I found this in the trash last summer, A Deelite built in Vancouver BC Canada. It was all there in parts and pieces except the apehangers, banana seat and sissy bars. I love the 3 speed stick, hard to find up here in Canada. We put it together from parts we had on hand and it looks not too bad


----------



## Krateman (May 1, 2012)

Is this a girls bike? It will look much better when you get the right parts on it. Very esoteric, rare. Can't find one of those every day. I'm glad my heart is not set on one. I'm having a tough enough time finding a '73 Orange Krate in fixer-upper condition. I'm glad you saved it from the landfill, where I am afraid, most of the musclebikes have ended up.
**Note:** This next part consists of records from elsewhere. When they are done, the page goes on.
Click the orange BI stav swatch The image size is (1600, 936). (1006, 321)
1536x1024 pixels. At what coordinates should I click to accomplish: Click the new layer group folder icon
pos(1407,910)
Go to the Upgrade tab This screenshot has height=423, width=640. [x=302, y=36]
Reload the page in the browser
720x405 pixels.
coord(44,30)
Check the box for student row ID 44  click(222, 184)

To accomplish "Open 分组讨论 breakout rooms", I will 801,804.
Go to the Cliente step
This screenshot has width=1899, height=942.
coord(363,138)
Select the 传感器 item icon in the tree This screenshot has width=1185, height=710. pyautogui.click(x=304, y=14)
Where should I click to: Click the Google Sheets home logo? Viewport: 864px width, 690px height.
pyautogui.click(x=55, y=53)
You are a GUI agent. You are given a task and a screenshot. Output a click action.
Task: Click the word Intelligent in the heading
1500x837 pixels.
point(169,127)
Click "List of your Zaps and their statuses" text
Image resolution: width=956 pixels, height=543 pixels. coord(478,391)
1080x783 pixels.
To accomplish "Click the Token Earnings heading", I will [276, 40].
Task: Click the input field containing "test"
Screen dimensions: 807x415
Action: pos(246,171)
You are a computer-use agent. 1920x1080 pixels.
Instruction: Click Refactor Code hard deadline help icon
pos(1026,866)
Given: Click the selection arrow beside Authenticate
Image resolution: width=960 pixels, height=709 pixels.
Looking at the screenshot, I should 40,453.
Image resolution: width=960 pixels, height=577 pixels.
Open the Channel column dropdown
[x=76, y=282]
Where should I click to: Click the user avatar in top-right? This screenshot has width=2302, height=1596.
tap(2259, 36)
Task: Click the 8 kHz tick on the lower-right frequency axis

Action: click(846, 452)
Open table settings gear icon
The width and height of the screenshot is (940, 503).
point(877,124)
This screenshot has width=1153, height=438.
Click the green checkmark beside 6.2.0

Sad.


----------



## Ignaz Schwinn (May 3, 2012)

Nice find!  We still see Deeleys here in Vancouver quite a bit.  A lot of "Apollo" tenspeeds and the occasional one like yours.  It looks like it was violet under the blue paint.  It's a great colour I've seen on other Deeleys including your same bike at the Trev Deeley Motorcycle Museum in town.  It had a white sparkle banana, white grips and white pedals.  I'd bet that house paint would clean off to reveal it's original glory.  

P.S.  You wouldn't happen to be Doug O would you?  I still have the gold Mustang from Ontario you put me on to......


----------